Moradora de Campinas, ela passou 28 anos na fábrica de Americana, onde suas maiores lembranças também estão relacionadas à “família Goodyear”.

“Quando eu saí da Goodyear, eu me lembro que o que me marcou bastante foram as cartas que eu recebi do mundo inteiro. Eu tenho até hoje guardadas em uma pasta essa despedida. Foi uma época muito boa”, conta ela, que hoje é proprietária de uma fábrica de mangueiras.

Empresa ainda é a maior em Americana

A Goodyear continua como uma das maiores empresas de Americana e uma das unidades mais modernas do mundo da fabricante de pneus. Emprega cerca de 2 mil funcionários e é uma das principais exportadoras da cidade.

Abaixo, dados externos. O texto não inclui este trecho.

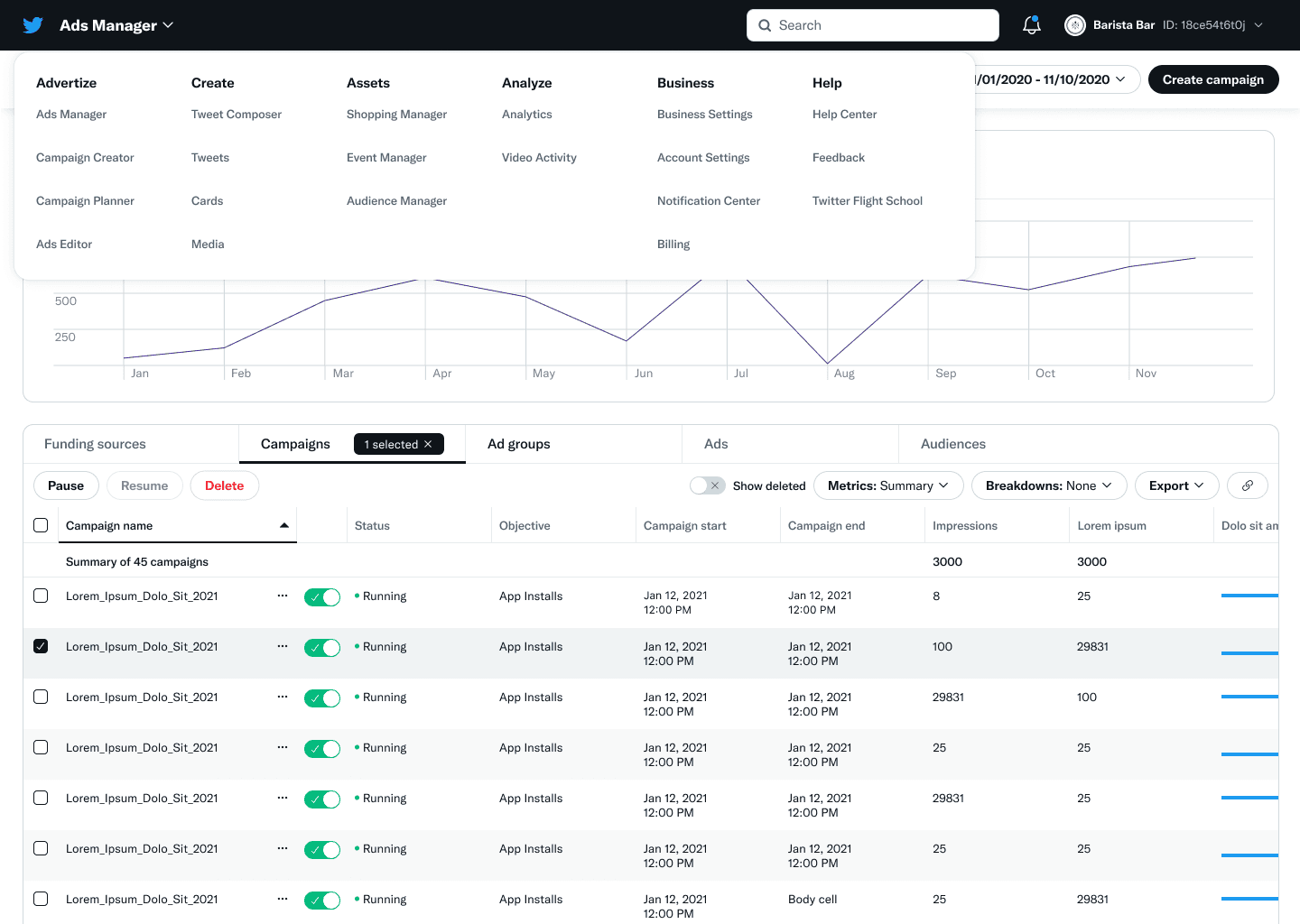Check the select-all checkbox in the table header

point(41,524)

“Estamos orgulhosos da história que construímos até aqui. Nossa missão, além de avançarmos rumo ao futuro da mobilidade produzindo produtos de alta qualidade, inovação e segurança, também se estende para contribuirmos com o desenvolvimento da comunidade do entorno da nossa fábrica, ou seja, Americana e região”, diz Julien Frezard, diretor da fábrica americanense, em comunicado que seria distribuído à imprensa.

Secretário de Desenvolvimento Econômico de Americana, Rafael de Barros comentou que a Goodyear é a empresa privada que mais emprega e que mais reverte tributos para nossa cidade, que são revertidos em prol dos munícipes.

“Faz parte da história de Americana e muitas gerações de americanenses já construíram suas vidas lá. Sempre trabalhamos em conjunto para dar todo suporte necessário para que esses 50 anos se multipliquem”, disse ao LIBERAL.

A evolução das relações trabalhistas, bem como fatores econômicos e a disputa com novos mercados de pneus, como os asiáticos, fizeram a fama da empresa diminuir, mas não ser esquecida. Tampouco a gratidão de alguns funcionários se dissipou.

Os souvenirs de Ademir Baldon – Foto: Marcelo Rocha/Liberal

Quando recebeu a reportagem no segundo piso do sobrado onde mora, no Residencial Nardini, na tarde de uma segunda-feira quente e chuvosa de novembro, o administrador Ademir Baldon fez questão de demonstrar o orgulho de ter sido funcionário da Goodyear.

Sobre uma mesa de escritório, ele espalhou canetas, bonés, broches, relógios, fivelas, uma bola de futebol e até canivetes dados pela empresa durante seu período na unidade.

Depois que deixou a fábrica, em 2011, ele investiu em serviços de consultoria – dentre eles, sobre pneus. E os relacionamentos que construiu na época da “família Goodyear” se tornaram parte dos novos negócios. “Minha história com a Goodyear não vai ter fim nunca”, brincou.